Apart from your misunderstanding the above posts you have also mistaken your system. An 865 perfectly supports Win 98.


----------



## Stalker (Aug 29, 2006)

@QwertyManiac
all mobos support win 98 right??


----------



## Sambit_Lucky (Aug 31, 2006)

QwertyManiac said:
			
		

> Apart from your misunderstanding the above posts you have also mistaken your system. An 865 perfectly supports Win 98.




Man I think you are wrong.Sorry to say that.But man when I tried to install this in to my computer.The install complete.When I started my computer it did not show any thing.I tried three times.But I did not get any result.I know that Intel 865 MB and above all version will not support windows 98.Then last MB of intel is 845 which will support windows 98 and after that no motherboard will support windows 98.

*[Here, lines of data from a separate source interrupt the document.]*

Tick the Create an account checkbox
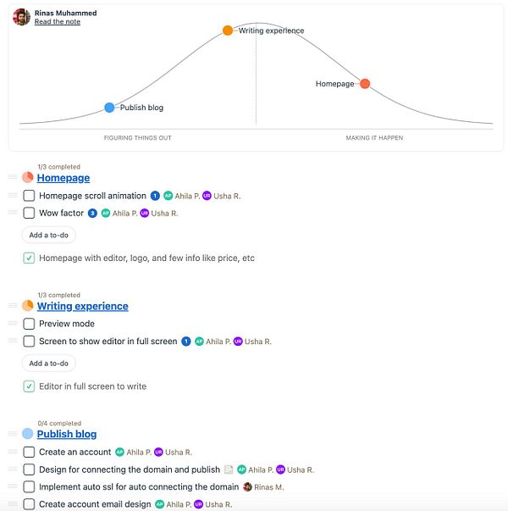Screen dimensions: 508x511 [x=29, y=452]
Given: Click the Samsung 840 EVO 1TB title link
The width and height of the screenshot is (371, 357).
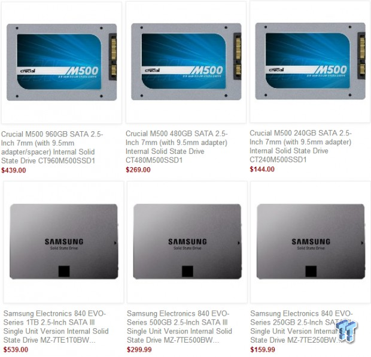Looking at the screenshot, I should pyautogui.click(x=56, y=326).
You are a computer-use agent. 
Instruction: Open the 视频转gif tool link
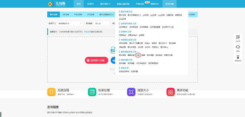pyautogui.click(x=123, y=35)
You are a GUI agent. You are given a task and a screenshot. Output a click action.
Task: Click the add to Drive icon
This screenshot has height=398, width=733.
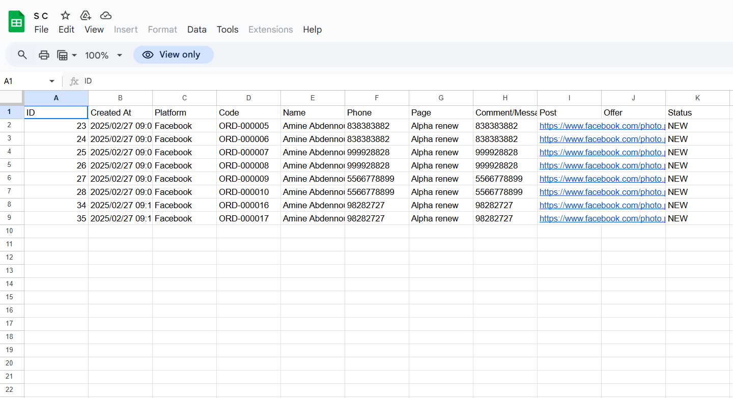pyautogui.click(x=86, y=15)
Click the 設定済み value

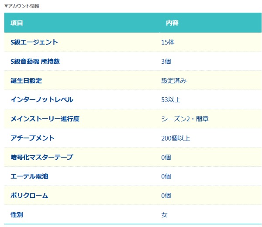pos(174,81)
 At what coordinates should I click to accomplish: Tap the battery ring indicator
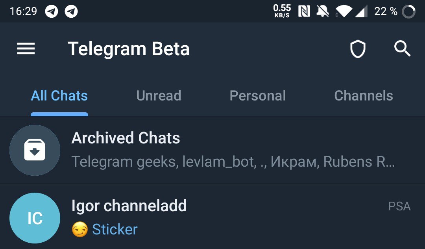[x=408, y=12]
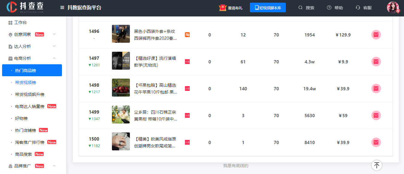This screenshot has height=174, width=404.
Task: Open 电商达人销量榜 menu item
Action: 30,106
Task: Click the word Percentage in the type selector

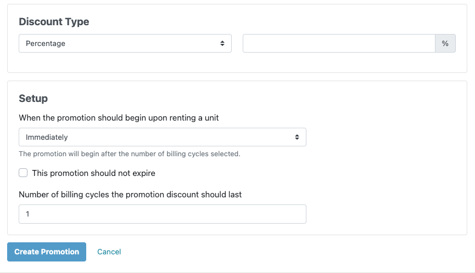Action: [x=46, y=44]
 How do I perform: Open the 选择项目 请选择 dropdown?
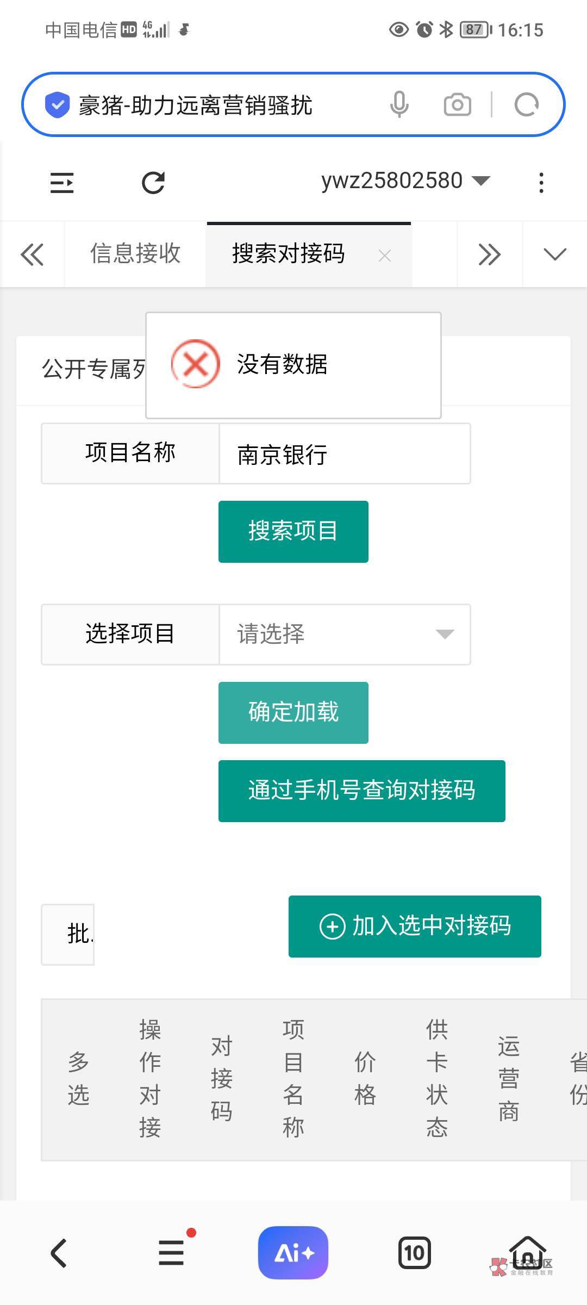(x=345, y=634)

  Dont mind but I think this is true.If you are sure about your answer then give me any link so that I will conform that I am wrong and you are right.This is not a chalenge but help me.So that I will increase my general knowledge.
Hope you will help me.
Sambit(*_*)


----------



## Stalker (Aug 31, 2006)

^^ u mean to say 915 won't support Win 98 
i didn't know that!! I'm confused..........


----------



## Third Eye (Aug 31, 2006)

Sambit_Lucky said:
			
		

> Hi guys,
> I have moto gp 3 game.I installed that in my system.After installing the first sceen of the game runs.Then suddenly a error ocure and the game stops.I send u the picture of that error.Check the link:-
> 
> *img84.imageshack.us/my.php?image=mgpoh8.jpg
> ...



Is your .exe original ?


----------



## Sambit_Lucky (Sep 1, 2006)

Stalker said:
			
		

> ^^ u mean to say 915 won't support Win 98
> i didn't know that!! I'm confused..........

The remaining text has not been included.